To attempt such a dramatic change of policy without even acknowledging the over 20 years of FCC past practice chronicled in these comments is the definition of arbitrary and capricious -- and leaves Pai’s proposal highly vulnerable to reversal in the courts. Twice opponents of Title II have pitched their alternate history of ‘light touch regulation’ to the D.C. Circuit in an effort to overturn the FCC’s existing net neutrality rules. Twice the D.C. Circuit has flatly rejected it. Chairman Pai apparently thinks that the third time will prove the charm. Hopefully, Chairman Pai will reconsider his unpopular plan to strip away net neutrality and critical consumer protections.
AT&T Statement on Supporting an Open Internet
AT&T filed comments in support of the Federal Communications Commission’s proposal to return to a nearly two decades-old bipartisan commitment to a light-handed approach to internet services – a commitment the FCC abandoned for no good reason in 2015. Throughout this period, AT&T has supported an open internet as well as baseline requirements to ensure an open internet is protected without the regulatory baggage that comes with Title II.
We continue to support such requirements, and we continue to oppose Title II as an unprecedented regulatory overreach for which there was no economic or marketplace justification. By proposing to eliminate this abrupt and unwarranted departure from longstanding precedent, the FCC is taking an important first step. But we continue to believe that a bipartisan legislative solution is the best way to ensure an open internet that serves the interests of consumers while providing the regulatory certainty that investors demand.
Comcast says it should be able to create internet fast lanes for self-driving cars
Comcast filed comments in support of the Federal Communications Commission’s plan to kill the 2015 network neutrality rules. And while pretty much everything in them is expected — Comcast thinks the rules are burdensome and hurt investment, yet it says it generally supports the principles of net neutrality — there’s one telling new quirk that stands out in its phrasing: Comcast now says it’s in support of a ban on “anticompetitive paid prioritization,” which is really a way of saying paid prioritization should be allowed. Comcast doesn’t just see paid fast lanes being useful for medicine. It also thinks they might be fair to sell to automakers for use in autonomous vehicles. “Likewise, for autonomous vehicles that may require instantaneous data transmission, black letter prohibitions on paid prioritization may actually stifle innovation instead of encouraging it,” the filing says.
Librarians Read FCC Title II Riot Act
The American Library Association says the Federal Communications Commission under Chairman Tom Wheeler got the reading of the law right when it imposed strong network neutrality rules under Title II (common carrier) authority.
It said 120,000 libraries and their customers would be seriously disadvantaged by getting rid of the rules banning blocking traffic and degrading (the FCC's terminology is actually "throttling") traffic, and says paid prioritization is inherently unfair, especially for libraries without the money to pay for such prioritization.

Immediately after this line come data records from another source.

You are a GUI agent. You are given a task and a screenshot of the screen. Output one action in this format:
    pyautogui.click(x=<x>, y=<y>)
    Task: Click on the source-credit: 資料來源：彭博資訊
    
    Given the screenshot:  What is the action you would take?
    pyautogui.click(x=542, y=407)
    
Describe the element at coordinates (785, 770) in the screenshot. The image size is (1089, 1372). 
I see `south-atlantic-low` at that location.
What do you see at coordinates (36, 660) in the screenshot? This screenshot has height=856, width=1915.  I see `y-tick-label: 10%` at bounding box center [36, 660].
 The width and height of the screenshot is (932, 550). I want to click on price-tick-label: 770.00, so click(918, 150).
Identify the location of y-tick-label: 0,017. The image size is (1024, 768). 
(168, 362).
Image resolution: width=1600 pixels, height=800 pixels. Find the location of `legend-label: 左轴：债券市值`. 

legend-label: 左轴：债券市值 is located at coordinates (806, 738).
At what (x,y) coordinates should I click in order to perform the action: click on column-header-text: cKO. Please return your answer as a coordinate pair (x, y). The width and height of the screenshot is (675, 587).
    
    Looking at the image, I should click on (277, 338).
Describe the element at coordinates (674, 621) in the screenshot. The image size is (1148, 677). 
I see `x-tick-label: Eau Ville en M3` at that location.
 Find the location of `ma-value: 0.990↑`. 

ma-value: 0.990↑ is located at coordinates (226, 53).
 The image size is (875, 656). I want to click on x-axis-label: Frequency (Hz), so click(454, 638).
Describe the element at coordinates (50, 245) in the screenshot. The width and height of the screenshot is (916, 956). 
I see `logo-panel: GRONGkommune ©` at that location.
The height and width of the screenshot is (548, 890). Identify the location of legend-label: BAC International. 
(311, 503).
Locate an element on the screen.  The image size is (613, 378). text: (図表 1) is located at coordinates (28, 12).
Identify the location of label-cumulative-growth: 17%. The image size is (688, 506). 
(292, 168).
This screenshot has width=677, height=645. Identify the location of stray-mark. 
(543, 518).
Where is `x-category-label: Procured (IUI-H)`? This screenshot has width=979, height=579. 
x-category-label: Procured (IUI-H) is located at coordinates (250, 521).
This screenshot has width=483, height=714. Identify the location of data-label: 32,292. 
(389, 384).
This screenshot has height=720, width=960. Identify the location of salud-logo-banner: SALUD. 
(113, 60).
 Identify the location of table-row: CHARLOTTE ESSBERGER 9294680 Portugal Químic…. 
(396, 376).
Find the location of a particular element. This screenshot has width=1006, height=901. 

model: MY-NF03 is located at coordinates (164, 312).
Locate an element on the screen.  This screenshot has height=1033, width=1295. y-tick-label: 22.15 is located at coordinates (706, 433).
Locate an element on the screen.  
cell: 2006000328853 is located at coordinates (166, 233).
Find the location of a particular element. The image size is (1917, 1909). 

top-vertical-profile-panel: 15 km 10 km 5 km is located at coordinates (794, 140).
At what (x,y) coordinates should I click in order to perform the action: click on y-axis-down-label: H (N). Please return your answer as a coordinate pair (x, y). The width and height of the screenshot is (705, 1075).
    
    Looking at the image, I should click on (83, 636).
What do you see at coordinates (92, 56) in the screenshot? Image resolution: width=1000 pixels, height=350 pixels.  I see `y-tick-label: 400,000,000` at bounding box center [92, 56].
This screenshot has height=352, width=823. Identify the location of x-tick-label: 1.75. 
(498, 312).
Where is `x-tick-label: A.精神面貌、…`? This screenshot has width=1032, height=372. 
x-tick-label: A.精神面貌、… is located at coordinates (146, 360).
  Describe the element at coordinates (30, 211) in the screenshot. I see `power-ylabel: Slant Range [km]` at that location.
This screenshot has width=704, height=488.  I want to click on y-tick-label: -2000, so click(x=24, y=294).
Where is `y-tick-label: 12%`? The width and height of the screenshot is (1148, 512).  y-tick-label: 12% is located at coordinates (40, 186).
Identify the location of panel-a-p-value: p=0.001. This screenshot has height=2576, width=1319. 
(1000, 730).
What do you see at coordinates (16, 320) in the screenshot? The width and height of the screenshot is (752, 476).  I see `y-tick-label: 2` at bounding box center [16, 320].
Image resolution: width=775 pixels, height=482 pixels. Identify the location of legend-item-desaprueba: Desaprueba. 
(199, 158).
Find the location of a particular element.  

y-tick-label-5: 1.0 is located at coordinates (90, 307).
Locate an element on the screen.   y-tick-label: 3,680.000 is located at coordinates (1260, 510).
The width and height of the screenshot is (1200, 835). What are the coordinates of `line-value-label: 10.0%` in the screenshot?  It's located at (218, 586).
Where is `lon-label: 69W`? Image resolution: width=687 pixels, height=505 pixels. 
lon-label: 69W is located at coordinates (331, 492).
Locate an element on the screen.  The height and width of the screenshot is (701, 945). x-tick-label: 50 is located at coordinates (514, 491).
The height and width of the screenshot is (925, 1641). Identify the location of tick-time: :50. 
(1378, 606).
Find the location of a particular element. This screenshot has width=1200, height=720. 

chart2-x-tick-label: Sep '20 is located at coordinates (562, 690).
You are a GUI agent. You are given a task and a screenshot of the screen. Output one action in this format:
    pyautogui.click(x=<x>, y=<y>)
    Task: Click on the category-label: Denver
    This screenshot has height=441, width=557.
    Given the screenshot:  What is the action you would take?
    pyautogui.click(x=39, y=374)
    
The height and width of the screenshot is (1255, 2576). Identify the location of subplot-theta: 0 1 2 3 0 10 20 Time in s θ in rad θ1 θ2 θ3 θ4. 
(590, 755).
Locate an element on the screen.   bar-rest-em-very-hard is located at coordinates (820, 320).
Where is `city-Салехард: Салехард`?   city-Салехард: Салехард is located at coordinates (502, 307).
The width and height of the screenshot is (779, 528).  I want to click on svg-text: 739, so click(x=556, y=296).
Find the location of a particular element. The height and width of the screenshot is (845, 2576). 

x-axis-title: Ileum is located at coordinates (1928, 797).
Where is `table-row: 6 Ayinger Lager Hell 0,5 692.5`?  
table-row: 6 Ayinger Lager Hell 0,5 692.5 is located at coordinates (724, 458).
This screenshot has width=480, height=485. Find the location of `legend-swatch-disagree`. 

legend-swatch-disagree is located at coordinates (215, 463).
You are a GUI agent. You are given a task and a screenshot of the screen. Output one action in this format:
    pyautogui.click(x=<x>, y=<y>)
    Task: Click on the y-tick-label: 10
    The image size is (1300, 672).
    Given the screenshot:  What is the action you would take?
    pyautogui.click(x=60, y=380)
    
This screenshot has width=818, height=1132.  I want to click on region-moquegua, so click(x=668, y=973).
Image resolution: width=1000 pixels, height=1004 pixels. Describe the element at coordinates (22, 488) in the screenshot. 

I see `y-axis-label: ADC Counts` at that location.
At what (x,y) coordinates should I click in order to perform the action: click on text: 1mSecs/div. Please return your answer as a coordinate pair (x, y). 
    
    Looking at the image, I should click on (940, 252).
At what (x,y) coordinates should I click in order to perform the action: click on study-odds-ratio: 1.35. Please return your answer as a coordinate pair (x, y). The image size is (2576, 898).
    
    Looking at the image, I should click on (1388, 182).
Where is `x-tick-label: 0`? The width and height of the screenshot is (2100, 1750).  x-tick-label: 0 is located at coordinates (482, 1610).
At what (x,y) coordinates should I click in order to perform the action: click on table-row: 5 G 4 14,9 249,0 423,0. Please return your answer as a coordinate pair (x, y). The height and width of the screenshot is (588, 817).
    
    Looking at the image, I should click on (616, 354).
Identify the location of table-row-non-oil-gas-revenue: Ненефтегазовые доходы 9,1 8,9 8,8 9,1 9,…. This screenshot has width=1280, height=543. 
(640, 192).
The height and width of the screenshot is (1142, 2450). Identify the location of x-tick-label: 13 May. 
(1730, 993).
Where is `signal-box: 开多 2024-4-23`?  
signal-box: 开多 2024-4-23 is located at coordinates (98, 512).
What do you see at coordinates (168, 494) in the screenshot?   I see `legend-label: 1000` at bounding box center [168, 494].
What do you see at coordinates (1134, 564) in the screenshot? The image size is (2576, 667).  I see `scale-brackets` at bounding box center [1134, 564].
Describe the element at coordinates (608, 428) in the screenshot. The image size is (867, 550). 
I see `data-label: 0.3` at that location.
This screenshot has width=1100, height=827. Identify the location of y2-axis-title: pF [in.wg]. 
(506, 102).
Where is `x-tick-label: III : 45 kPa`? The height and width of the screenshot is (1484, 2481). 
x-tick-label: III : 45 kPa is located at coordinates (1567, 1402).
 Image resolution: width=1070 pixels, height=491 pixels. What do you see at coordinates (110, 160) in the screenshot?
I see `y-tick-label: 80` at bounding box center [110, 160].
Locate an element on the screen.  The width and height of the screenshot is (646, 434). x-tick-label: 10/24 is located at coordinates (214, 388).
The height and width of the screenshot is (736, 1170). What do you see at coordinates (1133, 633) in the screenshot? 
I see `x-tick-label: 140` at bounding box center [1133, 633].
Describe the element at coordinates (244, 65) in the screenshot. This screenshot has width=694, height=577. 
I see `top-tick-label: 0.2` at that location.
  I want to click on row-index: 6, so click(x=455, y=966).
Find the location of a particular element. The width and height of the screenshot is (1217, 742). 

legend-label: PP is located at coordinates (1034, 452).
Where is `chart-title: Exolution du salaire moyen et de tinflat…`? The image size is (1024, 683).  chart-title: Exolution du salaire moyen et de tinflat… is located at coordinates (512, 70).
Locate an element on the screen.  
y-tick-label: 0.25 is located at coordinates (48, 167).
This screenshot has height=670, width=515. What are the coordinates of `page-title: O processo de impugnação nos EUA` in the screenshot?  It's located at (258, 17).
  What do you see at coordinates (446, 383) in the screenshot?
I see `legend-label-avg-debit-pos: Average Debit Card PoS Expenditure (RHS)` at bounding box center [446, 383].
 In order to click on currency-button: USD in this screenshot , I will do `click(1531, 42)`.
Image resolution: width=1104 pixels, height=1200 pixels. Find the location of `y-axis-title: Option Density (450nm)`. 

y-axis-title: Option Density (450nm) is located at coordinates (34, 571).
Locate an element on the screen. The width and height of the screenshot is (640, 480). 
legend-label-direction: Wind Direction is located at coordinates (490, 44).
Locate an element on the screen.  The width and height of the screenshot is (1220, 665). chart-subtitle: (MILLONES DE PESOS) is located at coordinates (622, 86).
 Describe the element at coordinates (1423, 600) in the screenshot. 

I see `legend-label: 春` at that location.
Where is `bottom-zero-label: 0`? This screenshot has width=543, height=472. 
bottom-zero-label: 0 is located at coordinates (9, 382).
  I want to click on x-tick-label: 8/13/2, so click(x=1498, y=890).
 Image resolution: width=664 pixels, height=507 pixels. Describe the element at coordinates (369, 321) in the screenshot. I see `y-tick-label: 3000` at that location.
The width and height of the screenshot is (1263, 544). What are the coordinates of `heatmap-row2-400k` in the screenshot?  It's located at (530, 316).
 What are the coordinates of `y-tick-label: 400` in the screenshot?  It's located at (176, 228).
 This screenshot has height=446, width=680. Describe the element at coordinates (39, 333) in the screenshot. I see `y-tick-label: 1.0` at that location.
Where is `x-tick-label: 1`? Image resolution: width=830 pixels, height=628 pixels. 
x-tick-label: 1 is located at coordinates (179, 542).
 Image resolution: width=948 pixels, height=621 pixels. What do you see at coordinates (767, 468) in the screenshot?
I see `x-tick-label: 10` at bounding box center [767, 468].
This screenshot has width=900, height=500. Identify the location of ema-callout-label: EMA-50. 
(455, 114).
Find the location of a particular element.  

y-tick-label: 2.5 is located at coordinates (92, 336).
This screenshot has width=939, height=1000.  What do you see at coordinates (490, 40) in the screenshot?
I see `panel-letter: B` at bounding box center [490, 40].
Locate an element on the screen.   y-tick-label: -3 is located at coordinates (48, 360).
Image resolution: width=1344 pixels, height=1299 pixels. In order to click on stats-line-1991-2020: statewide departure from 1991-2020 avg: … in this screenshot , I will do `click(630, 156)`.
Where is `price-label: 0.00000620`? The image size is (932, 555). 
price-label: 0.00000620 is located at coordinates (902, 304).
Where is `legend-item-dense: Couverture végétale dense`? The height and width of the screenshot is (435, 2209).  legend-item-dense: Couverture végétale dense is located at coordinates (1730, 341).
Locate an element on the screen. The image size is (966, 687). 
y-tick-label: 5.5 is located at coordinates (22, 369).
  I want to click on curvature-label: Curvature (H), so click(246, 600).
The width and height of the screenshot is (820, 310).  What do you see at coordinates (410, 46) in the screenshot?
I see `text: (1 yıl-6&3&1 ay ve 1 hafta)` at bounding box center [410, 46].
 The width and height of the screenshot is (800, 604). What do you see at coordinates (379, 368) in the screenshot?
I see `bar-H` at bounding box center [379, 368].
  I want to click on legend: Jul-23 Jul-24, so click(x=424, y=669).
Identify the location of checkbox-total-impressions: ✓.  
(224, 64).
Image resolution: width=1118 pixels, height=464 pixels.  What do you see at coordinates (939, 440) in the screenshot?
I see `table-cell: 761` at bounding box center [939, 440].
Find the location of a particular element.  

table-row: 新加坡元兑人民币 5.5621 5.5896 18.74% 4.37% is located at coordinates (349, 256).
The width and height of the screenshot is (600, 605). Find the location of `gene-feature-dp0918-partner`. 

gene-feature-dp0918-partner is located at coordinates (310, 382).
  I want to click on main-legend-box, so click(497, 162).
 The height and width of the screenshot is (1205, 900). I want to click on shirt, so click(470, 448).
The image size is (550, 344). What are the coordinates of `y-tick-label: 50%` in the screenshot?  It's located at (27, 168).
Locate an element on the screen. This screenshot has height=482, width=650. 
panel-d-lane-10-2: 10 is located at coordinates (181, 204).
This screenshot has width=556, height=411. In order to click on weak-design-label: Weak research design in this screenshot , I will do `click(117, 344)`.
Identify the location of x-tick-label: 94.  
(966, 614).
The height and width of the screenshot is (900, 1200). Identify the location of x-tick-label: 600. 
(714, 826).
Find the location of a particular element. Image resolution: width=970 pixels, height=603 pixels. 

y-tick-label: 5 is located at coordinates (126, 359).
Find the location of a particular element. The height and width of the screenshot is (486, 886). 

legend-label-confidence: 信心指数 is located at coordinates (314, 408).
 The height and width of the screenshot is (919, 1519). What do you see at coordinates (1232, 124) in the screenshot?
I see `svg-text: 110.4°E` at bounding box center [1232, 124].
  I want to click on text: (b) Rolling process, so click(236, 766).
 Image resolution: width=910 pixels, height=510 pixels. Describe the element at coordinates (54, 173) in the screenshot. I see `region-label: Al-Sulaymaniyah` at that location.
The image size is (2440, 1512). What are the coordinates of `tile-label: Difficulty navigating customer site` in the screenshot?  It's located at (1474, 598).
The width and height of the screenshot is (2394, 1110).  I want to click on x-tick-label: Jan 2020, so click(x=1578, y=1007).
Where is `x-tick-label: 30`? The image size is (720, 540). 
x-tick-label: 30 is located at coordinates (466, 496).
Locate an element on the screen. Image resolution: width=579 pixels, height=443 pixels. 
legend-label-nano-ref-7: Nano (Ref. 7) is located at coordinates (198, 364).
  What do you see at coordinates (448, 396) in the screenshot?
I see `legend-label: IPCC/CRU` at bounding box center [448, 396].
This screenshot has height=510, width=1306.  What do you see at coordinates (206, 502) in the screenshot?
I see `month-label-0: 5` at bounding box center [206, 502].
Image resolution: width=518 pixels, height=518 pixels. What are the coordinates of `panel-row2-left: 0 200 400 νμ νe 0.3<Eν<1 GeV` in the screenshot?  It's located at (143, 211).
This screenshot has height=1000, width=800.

But the ALA breaks with some Title II fans in arguing for capacity-based pricing and excluding private networks from net neutrality rules. On capacity-based pricing of broadband service, it says ISPs "may receive greater compensation for greater capacity chosen by the consumer or content, application, and service provider." And on private networks, it says: "[T]he Commission should decline to apply the Open Internet rules to premises operators, such as coffee shops and bookstores, and private end-user networks, such as those of libraries and universities."